BRIEF - Start to finish, copy the data exactly.

Stored records:

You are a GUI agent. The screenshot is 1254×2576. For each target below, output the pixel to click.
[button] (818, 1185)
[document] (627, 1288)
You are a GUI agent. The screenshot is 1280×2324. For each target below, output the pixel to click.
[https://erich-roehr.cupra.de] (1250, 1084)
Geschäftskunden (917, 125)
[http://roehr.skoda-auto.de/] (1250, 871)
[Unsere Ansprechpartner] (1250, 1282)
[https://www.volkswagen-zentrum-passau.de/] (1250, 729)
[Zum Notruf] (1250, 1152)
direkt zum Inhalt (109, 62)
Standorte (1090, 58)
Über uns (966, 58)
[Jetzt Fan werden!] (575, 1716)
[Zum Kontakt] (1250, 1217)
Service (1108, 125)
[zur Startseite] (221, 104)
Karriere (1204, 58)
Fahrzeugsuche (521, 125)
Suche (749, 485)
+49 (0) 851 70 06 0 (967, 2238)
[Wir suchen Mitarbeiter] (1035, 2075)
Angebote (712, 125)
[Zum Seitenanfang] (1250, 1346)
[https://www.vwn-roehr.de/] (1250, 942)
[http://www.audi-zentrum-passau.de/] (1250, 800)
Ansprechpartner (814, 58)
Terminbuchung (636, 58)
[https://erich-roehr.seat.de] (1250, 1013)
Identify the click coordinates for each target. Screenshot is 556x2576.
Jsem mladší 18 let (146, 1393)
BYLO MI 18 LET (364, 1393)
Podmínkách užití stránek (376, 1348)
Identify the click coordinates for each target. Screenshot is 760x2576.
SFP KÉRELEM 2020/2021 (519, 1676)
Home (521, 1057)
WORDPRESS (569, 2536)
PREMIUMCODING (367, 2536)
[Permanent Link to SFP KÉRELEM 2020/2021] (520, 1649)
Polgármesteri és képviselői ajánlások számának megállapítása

SOLUTION FOR THIS TASK -
You are a GUI agent. The screenshot is 1254×2576. For each target below, output the pixel to click.
[button] (818, 1185)
[document] (627, 1288)
You are a GUI agent. The screenshot is 1280×2324. For each target below, output the pixel to click.
[https://erich-roehr.cupra.de] (1250, 1084)
Geschäftskunden (917, 125)
[http://roehr.skoda-auto.de/] (1250, 871)
[Unsere Ansprechpartner] (1250, 1282)
[https://www.volkswagen-zentrum-passau.de/] (1250, 729)
[Zum Notruf] (1250, 1152)
direkt zum Inhalt (109, 62)
Standorte (1090, 58)
Über uns (966, 58)
[Jetzt Fan werden!] (575, 1716)
[Zum Kontakt] (1250, 1217)
Service (1108, 125)
[zur Startseite] (221, 104)
Karriere (1204, 58)
Fahrzeugsuche (521, 125)
Suche (749, 485)
+49 (0) 851 70 06 0 (967, 2238)
[Wir suchen Mitarbeiter] (1035, 2075)
Angebote (712, 125)
[Zum Seitenanfang] (1250, 1346)
[https://www.vwn-roehr.de/] (1250, 942)
[http://www.audi-zentrum-passau.de/] (1250, 800)
Ansprechpartner (814, 58)
Terminbuchung (636, 58)
[https://erich-roehr.seat.de] (1250, 1013)
Identify the click coordinates for each target. Screenshot is 556x2576.
Jsem mladší 18 let (146, 1393)
BYLO MI 18 LET (364, 1393)
Podmínkách užití stránek (376, 1348)
Identify the click coordinates for each target. Screenshot is 760x2576.
SFP KÉRELEM 2020/2021 (519, 1676)
Home (521, 1057)
WORDPRESS (569, 2536)
PREMIUMCODING (367, 2536)
[Permanent Link to SFP KÉRELEM 2020/2021] (520, 1649)
Polgármesteri és képviselői ajánlások számának megállapítása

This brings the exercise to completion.